## CONSIGNE:
Renvoyez tel quel le passage du texte sur le récit de Milza qui va de « A travers ce » à « forces en présence. ».

++++ TEXTE À LIRE


    La neutralité axiologique, c'est ce que je cherchais.

    A travers ce récit, dès le début on ressent l'immense tragédie qui est en train de s'écrire car au-delà) même de la connaissance de crimes qui vont être perpétrés de chaque côté, on sent immédiatement qu'il était très difficile d'y échapper. Nous pouvons, certes, nous devons éviter lire l'histoire à la connaissance de son issue. Il peut y avoir dans la contingence des issues, des voies alternatives.

    Milza traite biens sûr des combats mais analyse aussi le peuple de Paris, la composition des forces en présence.

    Cependant, ici, au vu des forces en présence, nous avons le grave sentiment qu'il ne pouvait en être autrement. Les objectifs politiques, les positions, les espérances, les oppositions étaient telles...

++++++++
++++ DONNÉES FOURNIES

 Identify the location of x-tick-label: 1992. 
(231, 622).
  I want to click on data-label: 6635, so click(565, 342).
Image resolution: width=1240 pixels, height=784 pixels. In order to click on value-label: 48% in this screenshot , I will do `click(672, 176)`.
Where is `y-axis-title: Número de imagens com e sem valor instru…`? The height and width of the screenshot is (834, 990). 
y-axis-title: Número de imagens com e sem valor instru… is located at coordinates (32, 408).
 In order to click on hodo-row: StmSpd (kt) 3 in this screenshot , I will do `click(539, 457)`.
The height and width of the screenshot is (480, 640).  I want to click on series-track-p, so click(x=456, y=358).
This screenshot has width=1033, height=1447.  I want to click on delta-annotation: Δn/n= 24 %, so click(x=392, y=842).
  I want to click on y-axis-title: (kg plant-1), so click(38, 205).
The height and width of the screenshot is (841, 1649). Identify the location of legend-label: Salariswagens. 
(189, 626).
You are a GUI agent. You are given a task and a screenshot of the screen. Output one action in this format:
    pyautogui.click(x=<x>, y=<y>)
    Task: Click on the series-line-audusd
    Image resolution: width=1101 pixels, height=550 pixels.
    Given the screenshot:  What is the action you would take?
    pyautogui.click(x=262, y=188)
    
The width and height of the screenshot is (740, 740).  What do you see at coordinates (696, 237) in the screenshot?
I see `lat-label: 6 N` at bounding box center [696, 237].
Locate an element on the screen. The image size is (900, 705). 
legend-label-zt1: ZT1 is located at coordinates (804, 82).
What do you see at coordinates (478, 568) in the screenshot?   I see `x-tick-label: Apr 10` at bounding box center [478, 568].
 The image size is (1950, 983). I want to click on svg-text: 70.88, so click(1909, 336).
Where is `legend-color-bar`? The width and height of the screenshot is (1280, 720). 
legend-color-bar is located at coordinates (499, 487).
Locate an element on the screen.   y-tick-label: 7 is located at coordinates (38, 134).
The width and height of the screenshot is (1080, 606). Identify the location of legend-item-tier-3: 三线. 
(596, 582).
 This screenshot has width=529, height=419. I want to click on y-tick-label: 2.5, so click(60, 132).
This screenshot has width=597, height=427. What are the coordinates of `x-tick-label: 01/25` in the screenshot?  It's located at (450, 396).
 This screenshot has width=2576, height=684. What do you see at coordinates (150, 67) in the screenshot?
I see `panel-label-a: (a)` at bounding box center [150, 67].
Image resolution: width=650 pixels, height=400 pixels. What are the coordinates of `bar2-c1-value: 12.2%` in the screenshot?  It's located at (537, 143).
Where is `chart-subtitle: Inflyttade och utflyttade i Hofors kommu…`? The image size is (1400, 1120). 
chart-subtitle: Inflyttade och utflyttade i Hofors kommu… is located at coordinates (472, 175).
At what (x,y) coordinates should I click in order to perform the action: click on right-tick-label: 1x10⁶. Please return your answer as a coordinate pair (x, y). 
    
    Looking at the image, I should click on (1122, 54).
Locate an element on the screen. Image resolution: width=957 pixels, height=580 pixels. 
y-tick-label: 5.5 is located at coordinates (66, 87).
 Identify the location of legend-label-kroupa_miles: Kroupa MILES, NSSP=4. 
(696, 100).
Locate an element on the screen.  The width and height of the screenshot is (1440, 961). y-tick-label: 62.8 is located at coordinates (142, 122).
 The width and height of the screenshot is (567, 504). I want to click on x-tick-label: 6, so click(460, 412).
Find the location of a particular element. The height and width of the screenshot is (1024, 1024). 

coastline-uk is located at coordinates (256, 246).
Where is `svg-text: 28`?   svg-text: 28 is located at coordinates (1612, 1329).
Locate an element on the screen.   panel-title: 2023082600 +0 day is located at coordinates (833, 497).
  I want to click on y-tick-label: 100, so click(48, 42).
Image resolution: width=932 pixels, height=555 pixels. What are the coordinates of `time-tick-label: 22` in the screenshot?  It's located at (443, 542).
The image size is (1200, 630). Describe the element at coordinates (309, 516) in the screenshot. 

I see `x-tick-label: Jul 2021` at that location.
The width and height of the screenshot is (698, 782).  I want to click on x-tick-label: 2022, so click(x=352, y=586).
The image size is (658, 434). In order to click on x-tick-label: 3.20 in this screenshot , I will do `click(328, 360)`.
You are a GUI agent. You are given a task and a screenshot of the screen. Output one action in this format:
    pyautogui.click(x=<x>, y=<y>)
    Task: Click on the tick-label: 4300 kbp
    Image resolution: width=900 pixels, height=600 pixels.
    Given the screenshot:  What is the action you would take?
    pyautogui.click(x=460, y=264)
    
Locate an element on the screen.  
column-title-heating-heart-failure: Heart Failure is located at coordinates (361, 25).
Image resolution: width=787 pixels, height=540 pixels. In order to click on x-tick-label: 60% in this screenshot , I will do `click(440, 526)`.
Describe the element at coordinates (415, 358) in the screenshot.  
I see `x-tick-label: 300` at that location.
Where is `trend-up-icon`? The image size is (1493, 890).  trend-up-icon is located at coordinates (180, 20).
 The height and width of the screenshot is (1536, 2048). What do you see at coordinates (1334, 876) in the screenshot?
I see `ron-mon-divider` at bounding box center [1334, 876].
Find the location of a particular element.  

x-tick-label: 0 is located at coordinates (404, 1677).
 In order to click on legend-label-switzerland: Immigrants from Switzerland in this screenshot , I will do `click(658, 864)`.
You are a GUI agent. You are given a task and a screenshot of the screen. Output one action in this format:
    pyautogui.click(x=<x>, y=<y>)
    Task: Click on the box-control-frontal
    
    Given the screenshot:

++++++++

## RÉPONSE ATTENDUE:
A travers ce récit, dès le début on ressent l'immense tragédie qui est en train de s'écrire car au-delà) même de la connaissance de crimes qui vont être perpétrés de chaque côté, on sent immédiatement qu'il était très difficile d'y échapper. Nous pouvons, certes, nous devons éviter lire l'histoire à la connaissance de son issue. Il peut y avoir dans la contingence des issues, des voies alternatives.

    Milza traite biens sûr des combats mais analyse aussi le peuple de Paris, la composition des forces en présence.